Combien de litres d’eau si précieuse pompés en plein désert pour assouvir les loisirs aquatiques de son “hôtel ressort”, son spa et ses deux piscines? “Le plus plus grand complexe touristique maghrébin” aura demandé près de dix ans de chantier et un investissement de 10 milliards de dinars selon les propres chiffres du groupe. Mehri voit grand. Toujours. Soit 200 euros la nuit sous « la Khaïma », la tente traditionnelle, et 3000 euros « la suite royale ».“Djillali Mehri est un homme dont les origines d’El Oued ont forgé le caractère et lui ont donné le goût de l’esthétique», expliquait le ministre du tourisme algérien Chérif Rahmani lors de l’inauguration de l’Ibis Alger en 2009.
Des trous d’air
Tout va-t-il pour le mieux dans le meilleur des mondes?

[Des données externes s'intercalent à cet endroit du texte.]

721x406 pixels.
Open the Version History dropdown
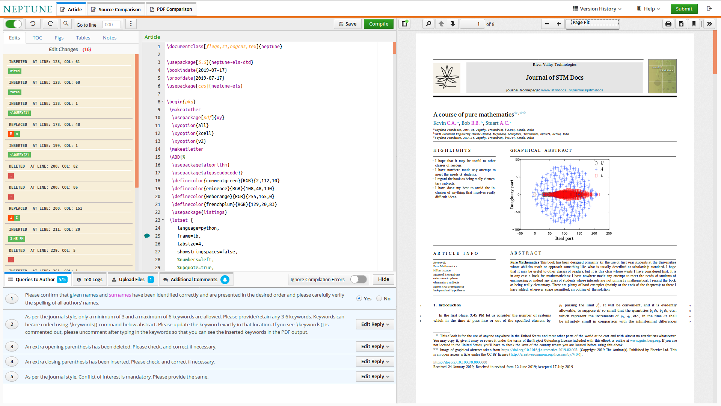click(x=597, y=9)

Pas vraiment, car la chute du prix du baril du pétrole, des mises en cause judiciares et l’obsession affichée des partenaires occidentaux en matière de lutte contre la corruption, gâchent la fin de vie de ce pauvre multi millionnaire.
La crise économique d’abord. L’Etat a eu beau dérouler le tapis rouge au businessman, assurer la sécurité autour du site, pousser sa compagnie nationale Air Algérie à ouvrir un vol Paris-El Oued, le carnet de commande ne se remplirait pas suffisamment. Une semaine après l’inauguration de la Gazelle d’or, le patriarche sortait de sa traditionnelle réserve pour pousser une beuglante. Affaibli par l’âge, les traits tirés, l’homme est apparu dans une vidéo de la chaîne groupe privée Ennaher TV pour critiquer la politique touristique du pouvoir: pas assez de visa pour les étrangers, mauvaises liaisons aériennes, omniprésence de l’Etat dans le secteur … On en oublierait presque que la troisième fortune algérienne s’est construite en raflant ces vingt derniers années les plus gros contrats hôtelier du pays avec le soutien tacite des autorités.
Après la crise, les mises en cause judiciaires.En 2007, la justice suédoise enquête sur des pots de vin distribués par la firme Ericsson pour gagner des marchés étrangers, Mehri, représentant du groupe en Algérie, est cité pour la partie algérienne. Selon la radio publique suédoise, Sveriges Radio (SR), ill est soupçonné d’avoir reçu pour plus de 20 millions de couronnes seulement pour la seule année 1999.
En 2011 le millairadaire est accusé par la presse algérienne et les associations de défense des droits de l’homme d’avoir mis arbitrairement sur le trottoir plusieurs familles d’Oran, dont celle d’un célèbre Moudjahid. L’immeuble avait été racheté par l’une de ses sociétés françaises selon un obscur montage immobilier. En 2014, la justice algérienne donne raison aux résidents expulsés.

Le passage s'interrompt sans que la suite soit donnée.